Tuesday, 7 June 2011

Dead Poets Society

1989 by Peter Weir

Some years back there was a movie in Malayalam from Fazil, Life is Beautiful. I liked it then, as it was a different attempt from all the stupid ones that were coming out in that time. Also it was one attempt by Mohanlal to perform a role which didnt had any of his routing song/fights/walking scenes. The movie still looked up at his character was one of the reasons it didnt turn out as great. Also the private life of Mohanlal's character was portrayed in a way, the 'hypocritic' Keralan family audiences thought was not fit for a family watch. Neither the fans nor the family approved of the movie and it was a big flop. It was a better movie from Fazil after a couple of horrible attempts since his master piece Manichitrathaazhu. Thanks to my friend Jijo, I watch Dead Poets Society and it is quite embarassing that Fazil infact destroyed an excellent movie of the 80's through his terrible adaptation. I dont know why Fazil decided to run a parallel story in the teachers school life, in the form of his personal life involving his wife and sister in law. That, now I can see, was a weird decision.

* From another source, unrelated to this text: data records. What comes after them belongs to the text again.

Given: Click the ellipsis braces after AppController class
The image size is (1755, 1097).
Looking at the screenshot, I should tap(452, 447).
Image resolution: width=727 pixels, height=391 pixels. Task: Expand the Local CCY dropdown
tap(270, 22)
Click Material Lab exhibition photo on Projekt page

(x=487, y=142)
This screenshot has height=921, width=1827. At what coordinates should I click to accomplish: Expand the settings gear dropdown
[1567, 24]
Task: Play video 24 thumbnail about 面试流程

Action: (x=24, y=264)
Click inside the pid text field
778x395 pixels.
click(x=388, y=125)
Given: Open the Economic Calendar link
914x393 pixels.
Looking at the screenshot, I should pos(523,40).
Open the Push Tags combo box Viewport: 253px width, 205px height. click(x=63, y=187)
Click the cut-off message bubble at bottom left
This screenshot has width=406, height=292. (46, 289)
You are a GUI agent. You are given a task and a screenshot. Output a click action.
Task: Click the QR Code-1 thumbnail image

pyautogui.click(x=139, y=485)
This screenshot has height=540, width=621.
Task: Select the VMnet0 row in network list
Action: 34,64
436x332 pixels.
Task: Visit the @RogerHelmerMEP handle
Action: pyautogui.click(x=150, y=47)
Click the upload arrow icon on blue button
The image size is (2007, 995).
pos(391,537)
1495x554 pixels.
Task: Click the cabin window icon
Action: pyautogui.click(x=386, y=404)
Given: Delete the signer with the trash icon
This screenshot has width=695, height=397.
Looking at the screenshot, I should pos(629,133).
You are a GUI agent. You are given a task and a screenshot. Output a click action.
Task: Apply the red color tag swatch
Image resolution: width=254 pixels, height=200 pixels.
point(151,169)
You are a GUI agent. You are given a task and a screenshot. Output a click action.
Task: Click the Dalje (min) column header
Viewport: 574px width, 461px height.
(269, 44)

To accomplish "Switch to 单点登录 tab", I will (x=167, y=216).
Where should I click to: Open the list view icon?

In a famous boarding school, a new English teacher arrives and urges his students to look at literature and life in a different way. 'Carpe diem' - he says, ie to Seize the day, as everybody is going to be food for worms very soon. So enjoy life. He instills confidence in the students to go for things what they really like. However, parents and the school itself is not impressed as one of the students kills himself when his parents are against his wishes. 

The best part of this movie is definitely the performance by Robin Williams, as Mr. Keating the teacher who wants the students to be free thinkers. A sublime performance, I must say, never going over board even during some scenes where a bit of overdoing would have been pardonable. From the character, Mr. Williams could have made Mr. Keatings a very theatrical person, but he isnt. A wonderful performance indeed.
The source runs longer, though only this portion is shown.